Profile image of Askiitians Tutor Team
ApprovedApproved Tutor Answer1 Year ago

To determine how fast the image is moving when the point source of light is approaching a thin convex lens, we can use the lens formula and the concept of magnification. Let's break this down step by step.

The Lens Formula

The lens formula relates the object distance (u), the image distance (v), and the focal length (f) of the lens:

1/f = 1/v - 1/u

Here, we need to remember that the object distance (u) is taken as negative in the lens formula when the object is on the same side as the incoming light. Thus, if the object is 15 cm away from the lens, we have:

u = -15 cm

Given that the focal length (f) of the lens is +10 cm (positive for a convex lens), we can substitute these values into the lens formula.

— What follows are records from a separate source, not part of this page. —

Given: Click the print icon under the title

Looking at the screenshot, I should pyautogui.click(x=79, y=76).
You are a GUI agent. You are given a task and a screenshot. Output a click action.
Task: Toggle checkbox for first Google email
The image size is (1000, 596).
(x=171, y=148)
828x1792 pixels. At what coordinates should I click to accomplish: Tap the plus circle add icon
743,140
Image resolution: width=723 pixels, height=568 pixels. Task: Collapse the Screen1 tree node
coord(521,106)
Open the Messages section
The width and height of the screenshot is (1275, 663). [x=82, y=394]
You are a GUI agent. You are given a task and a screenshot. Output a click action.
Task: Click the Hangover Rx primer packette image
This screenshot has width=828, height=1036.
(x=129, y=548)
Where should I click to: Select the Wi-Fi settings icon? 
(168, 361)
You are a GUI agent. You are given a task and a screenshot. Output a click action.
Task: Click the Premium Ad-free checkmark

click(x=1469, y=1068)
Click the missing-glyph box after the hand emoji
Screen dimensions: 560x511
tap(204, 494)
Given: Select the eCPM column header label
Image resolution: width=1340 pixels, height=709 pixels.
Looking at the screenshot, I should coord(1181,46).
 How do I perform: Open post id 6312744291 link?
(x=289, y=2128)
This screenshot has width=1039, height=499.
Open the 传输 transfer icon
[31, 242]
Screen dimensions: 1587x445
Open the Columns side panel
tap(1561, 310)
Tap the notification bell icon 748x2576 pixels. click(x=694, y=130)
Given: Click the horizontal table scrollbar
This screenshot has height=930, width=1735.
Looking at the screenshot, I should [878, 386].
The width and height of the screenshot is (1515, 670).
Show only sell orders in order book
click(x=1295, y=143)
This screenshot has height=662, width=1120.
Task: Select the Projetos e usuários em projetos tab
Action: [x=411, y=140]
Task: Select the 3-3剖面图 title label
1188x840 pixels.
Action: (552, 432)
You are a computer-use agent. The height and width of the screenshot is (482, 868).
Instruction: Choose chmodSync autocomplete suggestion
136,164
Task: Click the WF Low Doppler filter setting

Calculating the Image Distance

Substituting the values into the lens formula:

1/10 = 1/v - 1/(-15)

This simplifies to:

1/10 = 1/v + 1/15

To combine the fractions, we find a common denominator, which is 30:

3/30 = 1/v + 2/30

Rearranging gives:

1/v = 3/30 - 2/30 = 1/30

Thus, we find:

v = 30 cm

Understanding Image Movement

Now, we need to determine how fast the image is moving as the object approaches the lens. The object is moving towards the lens at a speed of 2 cm/s. We can use the concept of rates of change in the lens formula. Differentiating the lens formula with respect to time (t) gives us:

0 = -1/v² (dv/dt) + 1/u² (du/dt)

Here, du/dt is the speed of the object (which is -2 cm/s, since it's moving towards the lens), and dv/dt is the speed of the image we want to find.

Substituting Values

We already found that:

u = -15 cm and v = 30 cm

Now substituting these values into the differentiated equation:

0 = -1/(30)² (dv/dt) + 1/(-15)² (-2)

This simplifies to:

0 = -1/900 (dv/dt) + 1/225 (2)

Multiplying through by 900 to eliminate the fractions gives:

0 = -dv/dt + 4

Thus, we find:

dv/dt = 4 cm/s

Direction of Image Movement

Since the image distance (v) is positive and the image is moving towards the lens as the object approaches, we conclude that the image is moving towards the lens at a speed of 4 cm/s.

Final Answer

The correct answer is [A] 4 cm/s towards the lens.